Historia
El arbusto del té, Camellia sinensis, pertenece al género de las camelias, un grupo de plantas asiáticas de vistosas flores que agrupa a más de 100 especies.

La popularidad de la especie Camellia sinensis se debe a las propiedades que Oriente descubrió en sus hojas y su consecuente milenaria historia: hace más de 2.100 años, el té ya era la bebida predilecta de los emperadores chinos de la dinastía Han.

Su descubrimiento mítico se remonta al año 2737 a.C. en que el emperador chino Shennong bebe una infusión de hojas de té que cayeron accidentalmente sobre su agua hervida.

El té, considerado un producto de lujo, se exportaba junto con la seda y la porcelana desde la antigua China hasta Asia central y más allá a través de los caminos conocidos como la Ruta de la Seda, transitada ya desde el siglo II a.C.
Desde entonces, esta bebida se ha vuelto indispensable para las culturas asiáticas donde sirve de estimulante, objeto ritual, medicina y fuente de nutrientes. Hoy su consumo se ha extendido por todo el mundo.
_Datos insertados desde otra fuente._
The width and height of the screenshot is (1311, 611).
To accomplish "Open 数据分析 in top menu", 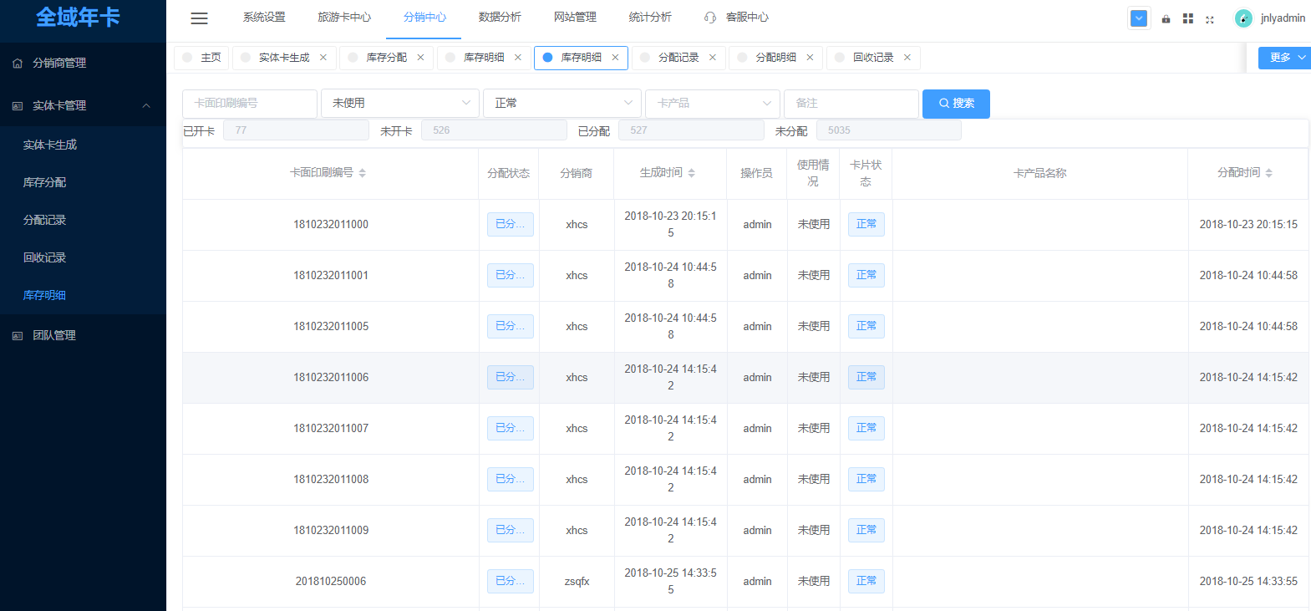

La palabra té proviene del dialecto de Fujian, sur de China, donde se conoce como tay. En cambio, en otros países como Rusia, Turquía, Irán, India, Japón, Corea, entre otros, se le conoce como chai o cha; esta denominación proviene del dialecto de Pekín, norte de China.
Variedades
De la misma planta se obtienen diferentes variedades de té. Algunas muy conocidas como el té verde y el té negro. Dependiendo del procesamiento de las hojas cosechadas se obtienen, además de los ya mencionados: el té blanco, el té oolong, el té amarillo y los tés post-fermentados, entre esos el famoso pu-erh.
Té verde: esta variedad se caracteriza por su bajo nivel de oxidación; su objetivo es mantener la frescura de la hoja recién cosechada. Por esto mismo, es popular en la moda fitness, ya que conserva muchos de sus antioxidantes originales. Las variedades japonesas son muy conocidas, por ejemplo, el matcha.
Té negro: este se caracteriza por su alto nivel de oxidación, de allí la apariencia negra de las hojas. Es, tal vez, la variedad más popular en Occidente.
Vemos así que la cultura del té es todo un universo, un mundo lleno de sabores y aromas que en sus términos parece ser el análogo oriental de la cultura del vino en Europa.